- _WORK INSTRUCTION_:
Output the data below only from the line containing "The height and" up to and including the line containing "You are a GUI", exact and with the pictures left out.

- _EXTRACTED RECORDS_:

BEGIN

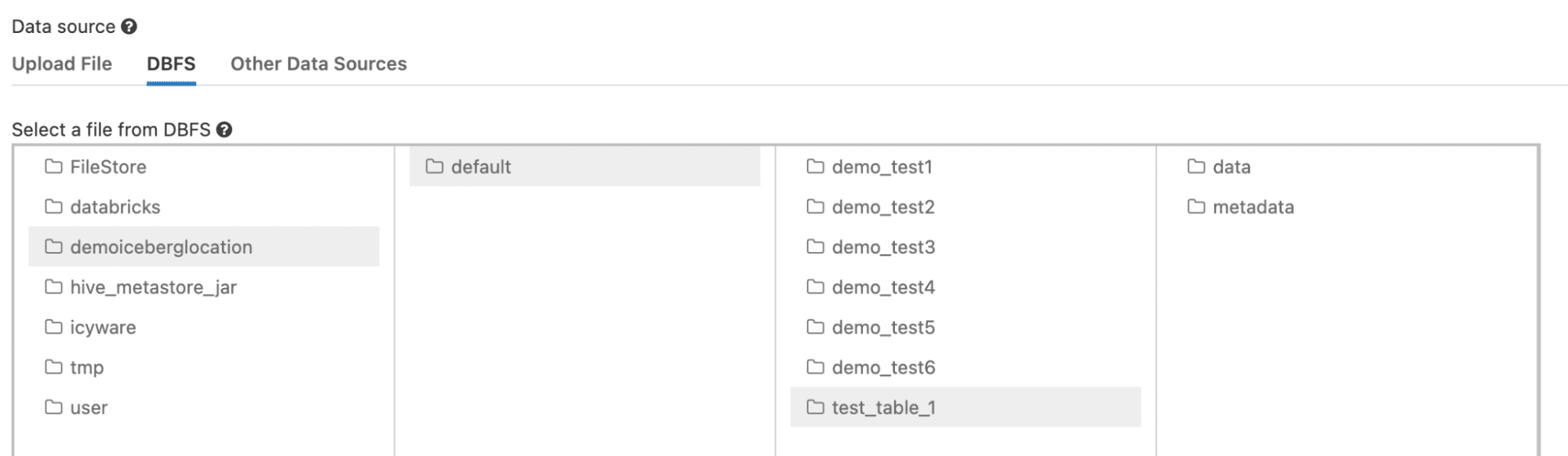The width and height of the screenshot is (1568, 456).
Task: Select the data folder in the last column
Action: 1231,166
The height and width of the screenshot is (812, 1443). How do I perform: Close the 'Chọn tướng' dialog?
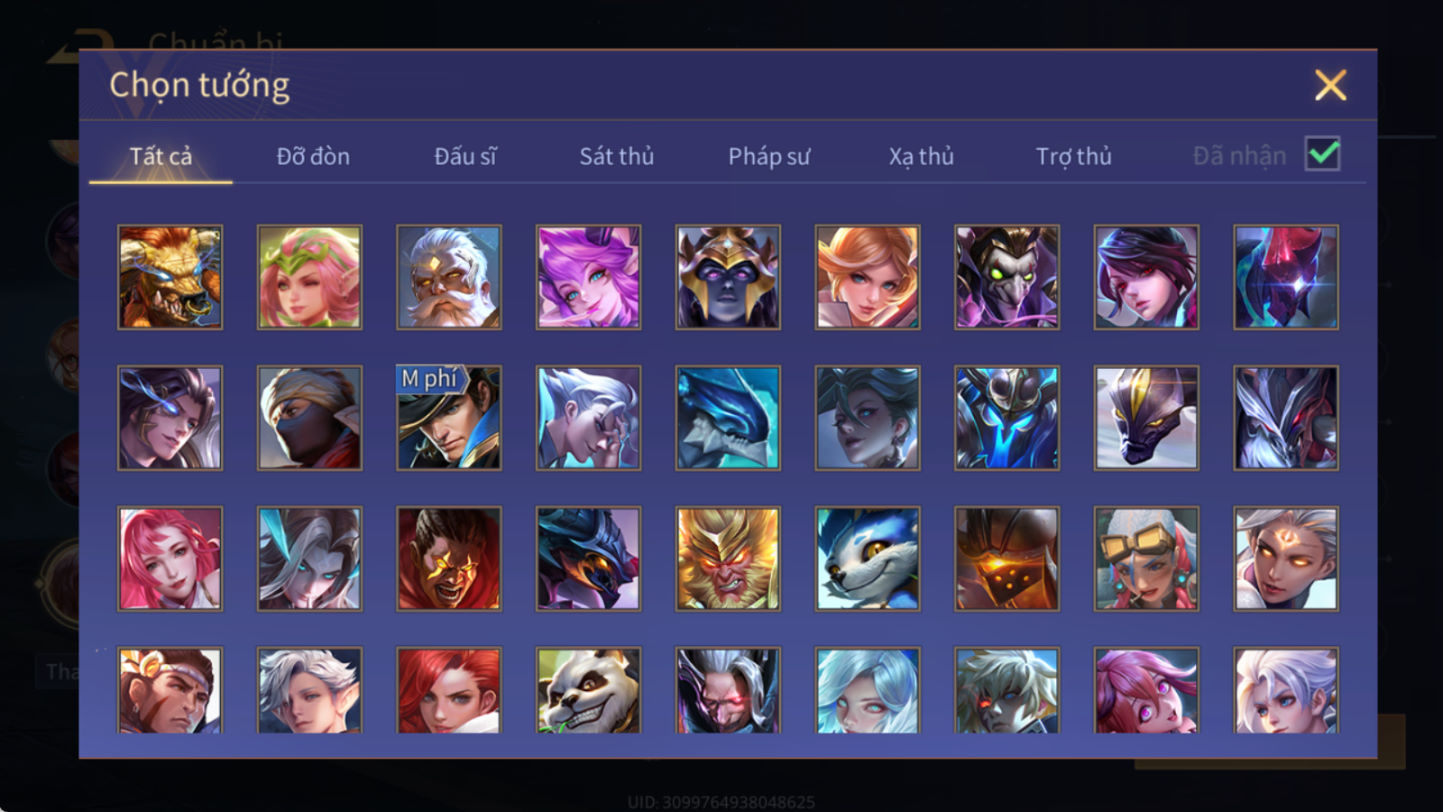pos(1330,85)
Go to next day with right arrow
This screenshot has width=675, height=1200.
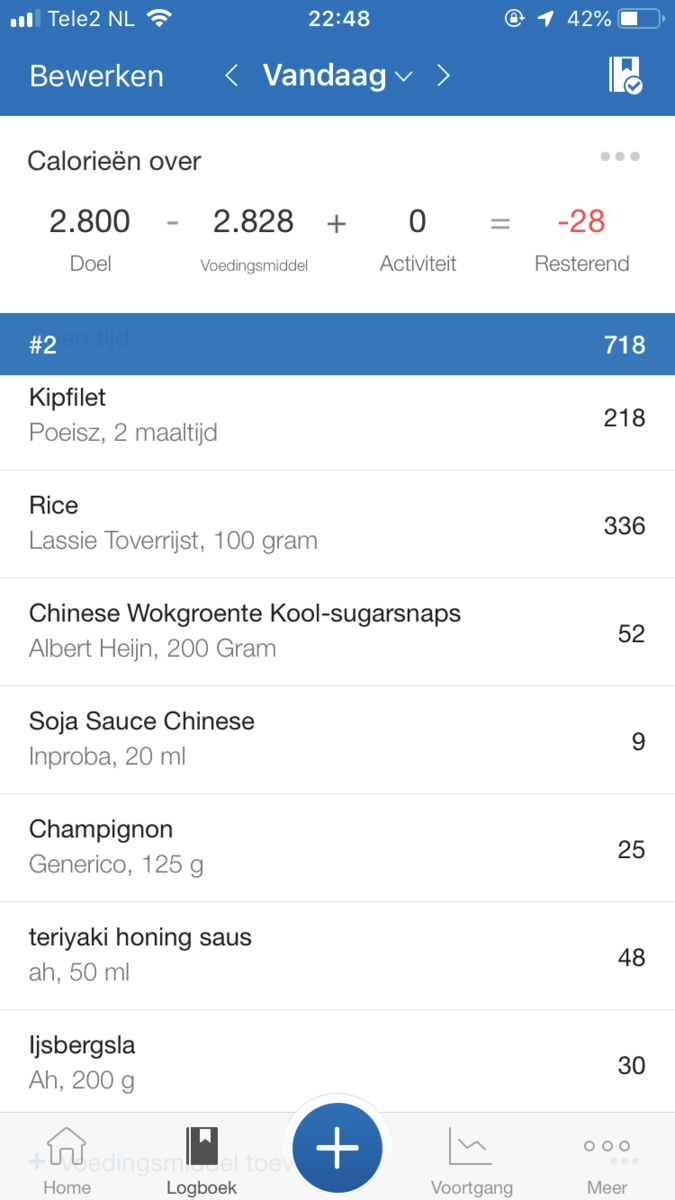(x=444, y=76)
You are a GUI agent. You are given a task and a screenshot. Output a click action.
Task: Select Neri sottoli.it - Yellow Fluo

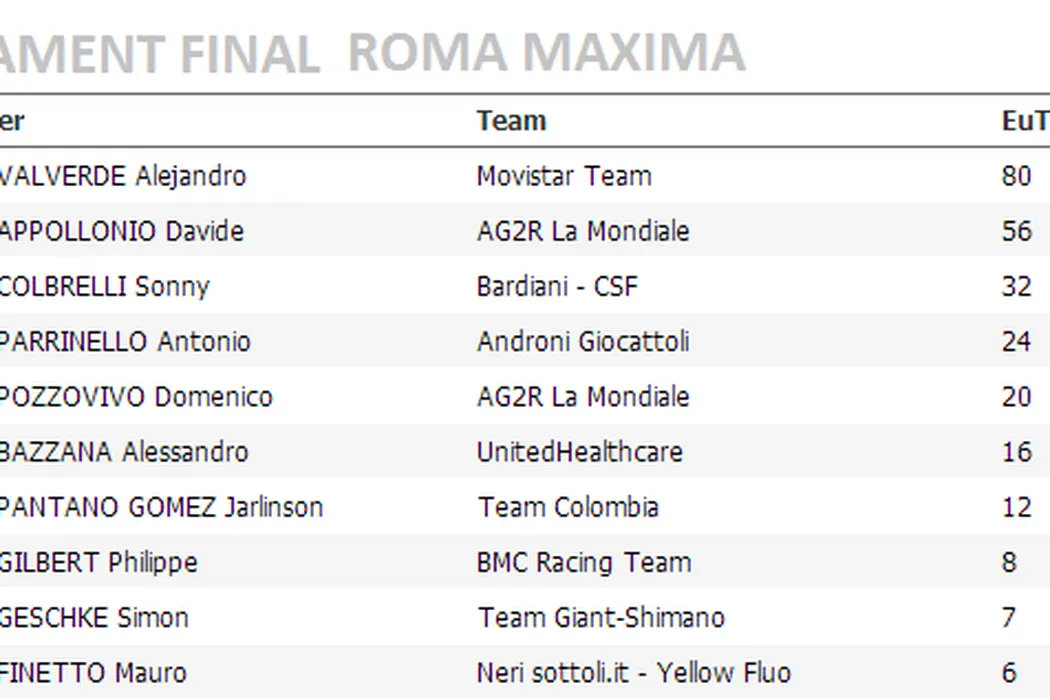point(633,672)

END
BEGIN

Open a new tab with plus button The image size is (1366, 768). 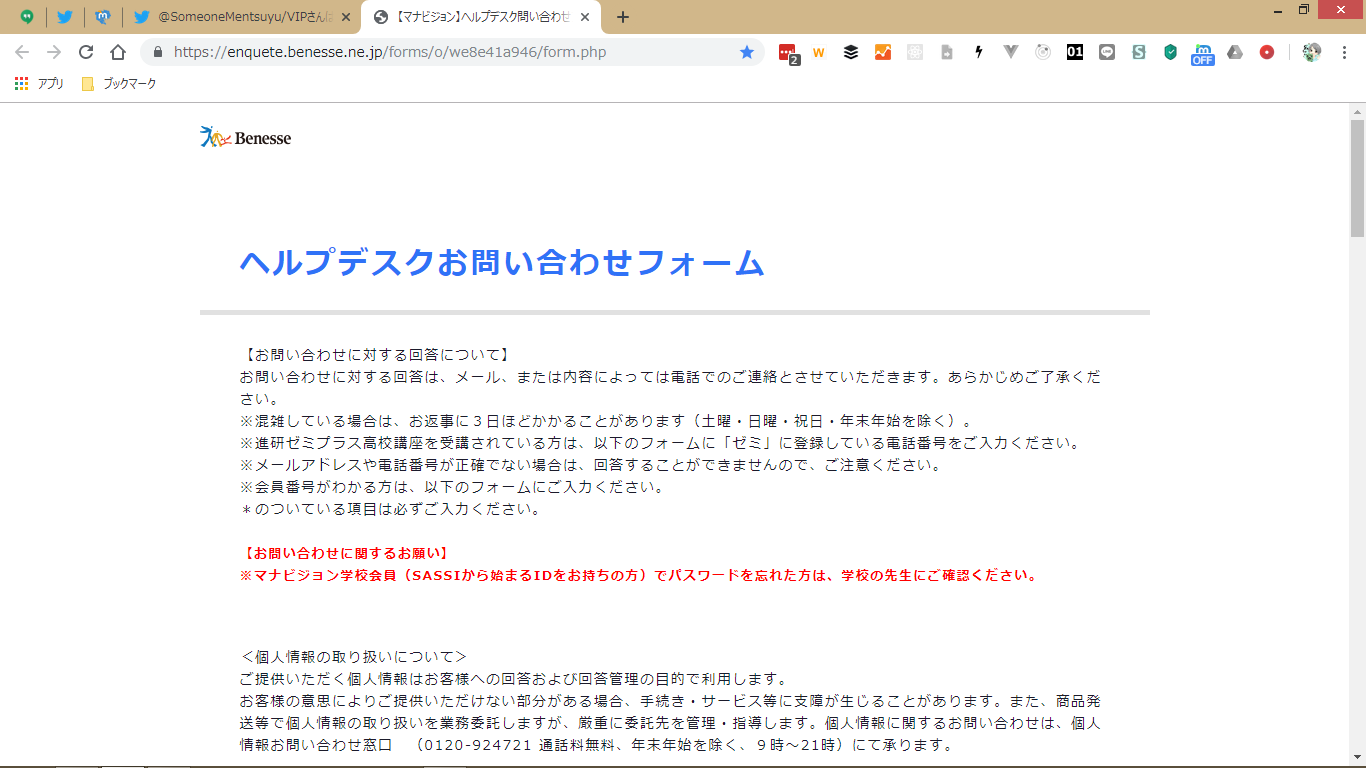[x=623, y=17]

END

- _TASK ANSWER_:
The height and width of the screenshot is (812, 1443). How do I perform: Close the 'Chọn tướng' dialog?
pos(1330,85)
Go to next day with right arrow
This screenshot has width=675, height=1200.
(x=444, y=76)
You are a GUI agent. You are given a task and a screenshot. Output a click action.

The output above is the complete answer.